### [Work task]
Look through the listing below for the line containing "Add a new tab with plus icon". Copy it and each line after it up to and including the line containing "Open the database data sources icon", exactly, leaving out pictures.

*** Data records ***

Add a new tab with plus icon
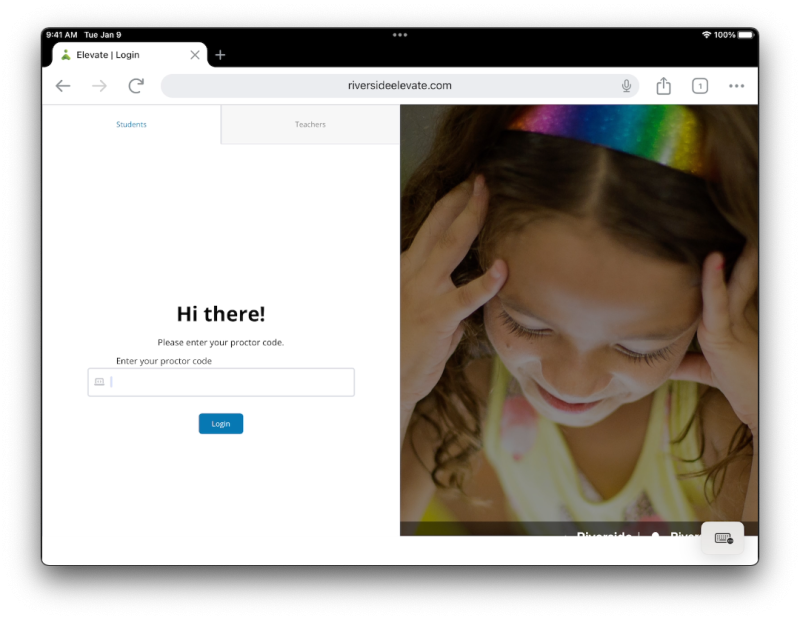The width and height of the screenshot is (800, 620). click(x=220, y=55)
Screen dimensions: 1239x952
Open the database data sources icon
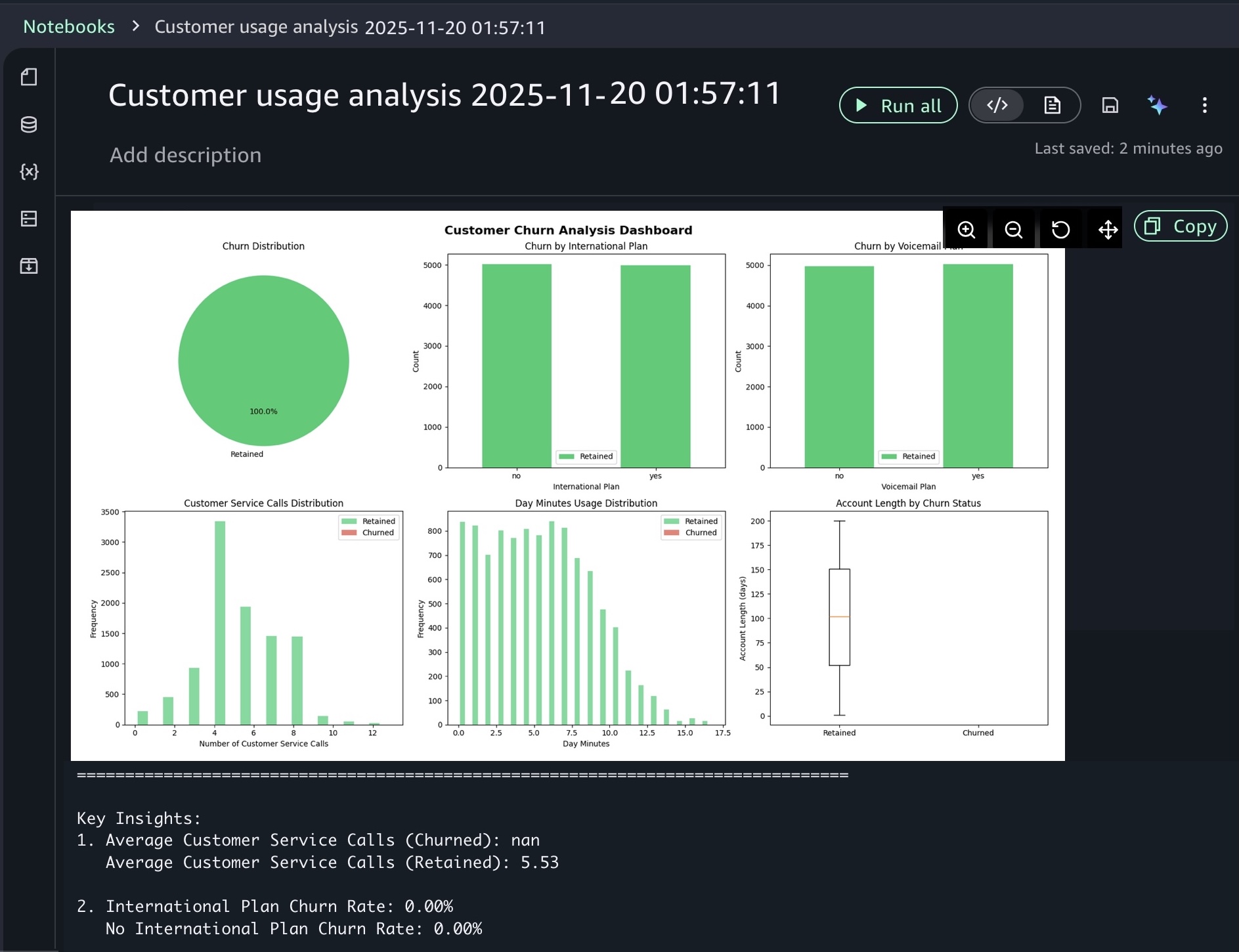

*** End of Data records ***
*** Data records ***

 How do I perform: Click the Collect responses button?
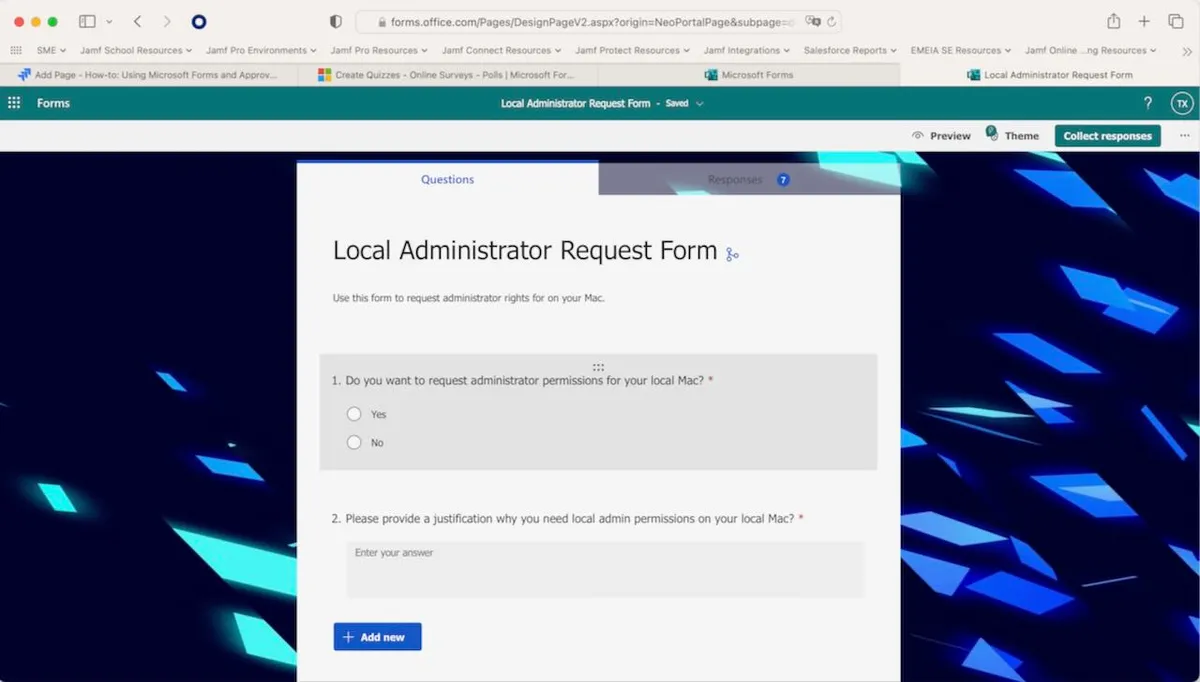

*** End of Data records ***

### [Result]
Add a new tab with plus icon
The width and height of the screenshot is (800, 620). click(x=220, y=55)
Screen dimensions: 1239x952
Open the database data sources icon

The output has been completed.